### Task prompt:
Only the lines that hold "blue" should be in the answer, each copied from the data below.

### Extracted entries:
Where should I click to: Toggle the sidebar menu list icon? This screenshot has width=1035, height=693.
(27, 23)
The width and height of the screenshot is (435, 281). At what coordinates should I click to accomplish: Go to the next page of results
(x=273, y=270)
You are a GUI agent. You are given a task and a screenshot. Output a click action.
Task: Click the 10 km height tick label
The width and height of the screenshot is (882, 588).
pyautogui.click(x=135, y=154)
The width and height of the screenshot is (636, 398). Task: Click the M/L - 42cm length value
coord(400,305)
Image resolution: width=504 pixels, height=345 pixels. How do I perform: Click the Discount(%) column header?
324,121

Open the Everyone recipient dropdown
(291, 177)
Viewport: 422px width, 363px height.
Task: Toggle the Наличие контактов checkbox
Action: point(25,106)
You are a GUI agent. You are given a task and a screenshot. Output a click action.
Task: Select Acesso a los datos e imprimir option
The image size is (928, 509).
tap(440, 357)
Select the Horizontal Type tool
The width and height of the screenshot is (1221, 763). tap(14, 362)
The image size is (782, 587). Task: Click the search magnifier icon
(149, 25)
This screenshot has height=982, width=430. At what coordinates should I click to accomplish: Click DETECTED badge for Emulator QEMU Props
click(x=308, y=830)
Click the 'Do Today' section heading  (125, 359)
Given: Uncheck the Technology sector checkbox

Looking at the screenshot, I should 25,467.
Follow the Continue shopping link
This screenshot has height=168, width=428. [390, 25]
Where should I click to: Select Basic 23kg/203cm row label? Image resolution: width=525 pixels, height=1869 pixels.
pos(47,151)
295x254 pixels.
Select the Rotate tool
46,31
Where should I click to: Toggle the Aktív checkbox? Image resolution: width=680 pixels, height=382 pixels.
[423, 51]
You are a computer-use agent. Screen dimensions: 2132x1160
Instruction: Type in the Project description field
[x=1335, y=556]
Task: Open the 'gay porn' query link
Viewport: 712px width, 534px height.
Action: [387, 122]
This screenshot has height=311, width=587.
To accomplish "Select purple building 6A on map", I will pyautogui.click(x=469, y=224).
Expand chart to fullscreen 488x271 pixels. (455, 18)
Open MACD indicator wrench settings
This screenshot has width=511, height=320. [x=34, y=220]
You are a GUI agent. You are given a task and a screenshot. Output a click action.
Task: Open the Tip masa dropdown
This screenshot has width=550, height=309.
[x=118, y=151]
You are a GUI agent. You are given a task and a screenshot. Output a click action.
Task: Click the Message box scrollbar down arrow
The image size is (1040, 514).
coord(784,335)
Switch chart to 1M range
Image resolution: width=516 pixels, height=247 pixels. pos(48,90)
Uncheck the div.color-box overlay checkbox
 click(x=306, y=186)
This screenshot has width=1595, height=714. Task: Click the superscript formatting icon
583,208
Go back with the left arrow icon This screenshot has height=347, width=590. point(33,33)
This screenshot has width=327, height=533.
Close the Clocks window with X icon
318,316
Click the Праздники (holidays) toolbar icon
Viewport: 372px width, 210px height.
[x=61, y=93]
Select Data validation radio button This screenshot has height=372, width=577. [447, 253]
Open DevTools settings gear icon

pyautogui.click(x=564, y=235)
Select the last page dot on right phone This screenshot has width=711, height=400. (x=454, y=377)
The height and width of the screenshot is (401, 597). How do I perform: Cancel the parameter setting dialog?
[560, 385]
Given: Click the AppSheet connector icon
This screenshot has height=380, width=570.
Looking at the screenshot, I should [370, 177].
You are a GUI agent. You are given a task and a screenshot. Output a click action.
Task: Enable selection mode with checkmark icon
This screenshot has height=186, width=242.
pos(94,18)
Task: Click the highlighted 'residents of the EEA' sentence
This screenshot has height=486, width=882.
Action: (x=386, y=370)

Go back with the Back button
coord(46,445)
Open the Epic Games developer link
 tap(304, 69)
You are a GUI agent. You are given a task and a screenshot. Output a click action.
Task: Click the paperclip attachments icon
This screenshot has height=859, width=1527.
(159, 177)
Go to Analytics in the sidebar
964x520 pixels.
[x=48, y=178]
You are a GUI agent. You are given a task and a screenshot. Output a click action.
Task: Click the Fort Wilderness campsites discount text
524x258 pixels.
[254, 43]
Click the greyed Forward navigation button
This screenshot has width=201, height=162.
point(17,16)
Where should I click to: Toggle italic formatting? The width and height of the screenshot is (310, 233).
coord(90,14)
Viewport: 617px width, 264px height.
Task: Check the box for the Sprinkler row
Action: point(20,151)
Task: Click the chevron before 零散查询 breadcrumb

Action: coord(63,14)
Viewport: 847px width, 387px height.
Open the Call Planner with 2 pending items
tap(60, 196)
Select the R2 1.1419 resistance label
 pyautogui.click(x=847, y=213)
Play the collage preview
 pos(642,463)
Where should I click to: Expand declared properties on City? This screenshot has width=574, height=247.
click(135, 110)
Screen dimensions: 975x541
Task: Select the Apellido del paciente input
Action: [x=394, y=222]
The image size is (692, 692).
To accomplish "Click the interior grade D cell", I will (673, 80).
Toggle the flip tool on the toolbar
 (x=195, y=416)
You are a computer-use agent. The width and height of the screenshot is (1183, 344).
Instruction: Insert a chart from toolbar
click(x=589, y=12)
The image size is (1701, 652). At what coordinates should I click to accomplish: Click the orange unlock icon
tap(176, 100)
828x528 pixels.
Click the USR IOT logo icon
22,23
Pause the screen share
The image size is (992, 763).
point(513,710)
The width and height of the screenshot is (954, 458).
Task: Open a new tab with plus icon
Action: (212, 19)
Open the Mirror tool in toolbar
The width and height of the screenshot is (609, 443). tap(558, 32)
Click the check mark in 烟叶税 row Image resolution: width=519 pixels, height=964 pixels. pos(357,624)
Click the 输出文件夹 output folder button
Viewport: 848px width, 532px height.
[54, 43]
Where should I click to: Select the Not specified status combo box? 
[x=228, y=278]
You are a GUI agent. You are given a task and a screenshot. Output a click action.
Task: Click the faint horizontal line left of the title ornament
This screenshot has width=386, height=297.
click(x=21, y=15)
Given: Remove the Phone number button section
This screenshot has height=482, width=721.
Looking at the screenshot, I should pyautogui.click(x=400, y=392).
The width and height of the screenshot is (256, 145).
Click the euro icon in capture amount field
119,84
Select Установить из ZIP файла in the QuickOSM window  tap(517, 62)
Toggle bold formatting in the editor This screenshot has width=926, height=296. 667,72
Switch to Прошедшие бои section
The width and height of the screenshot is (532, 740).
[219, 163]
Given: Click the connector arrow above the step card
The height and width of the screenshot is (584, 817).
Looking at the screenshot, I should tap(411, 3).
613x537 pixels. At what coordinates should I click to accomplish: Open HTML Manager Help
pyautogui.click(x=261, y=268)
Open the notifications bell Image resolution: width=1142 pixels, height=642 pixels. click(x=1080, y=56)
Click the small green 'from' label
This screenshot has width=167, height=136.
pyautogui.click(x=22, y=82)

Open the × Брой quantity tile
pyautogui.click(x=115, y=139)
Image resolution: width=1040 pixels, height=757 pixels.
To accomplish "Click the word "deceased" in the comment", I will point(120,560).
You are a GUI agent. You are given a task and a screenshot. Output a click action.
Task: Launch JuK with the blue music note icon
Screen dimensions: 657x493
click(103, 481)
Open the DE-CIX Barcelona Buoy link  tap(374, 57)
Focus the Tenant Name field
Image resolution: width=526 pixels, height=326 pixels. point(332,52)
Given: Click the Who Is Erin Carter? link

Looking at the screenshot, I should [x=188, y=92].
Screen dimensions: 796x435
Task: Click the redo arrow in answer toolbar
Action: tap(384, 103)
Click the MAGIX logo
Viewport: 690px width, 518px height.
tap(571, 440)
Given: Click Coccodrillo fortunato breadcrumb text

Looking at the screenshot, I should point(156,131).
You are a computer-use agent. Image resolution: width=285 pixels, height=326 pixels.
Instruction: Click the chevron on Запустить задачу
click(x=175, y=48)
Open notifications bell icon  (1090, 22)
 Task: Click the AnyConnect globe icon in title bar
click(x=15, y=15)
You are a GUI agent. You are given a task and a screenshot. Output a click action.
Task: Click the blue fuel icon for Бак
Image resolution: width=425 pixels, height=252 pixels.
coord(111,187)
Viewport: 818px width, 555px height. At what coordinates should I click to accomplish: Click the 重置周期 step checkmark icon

### Result for this task:
Task: Launch JuK with the blue music note icon
Task: Click the blue fuel icon for Бак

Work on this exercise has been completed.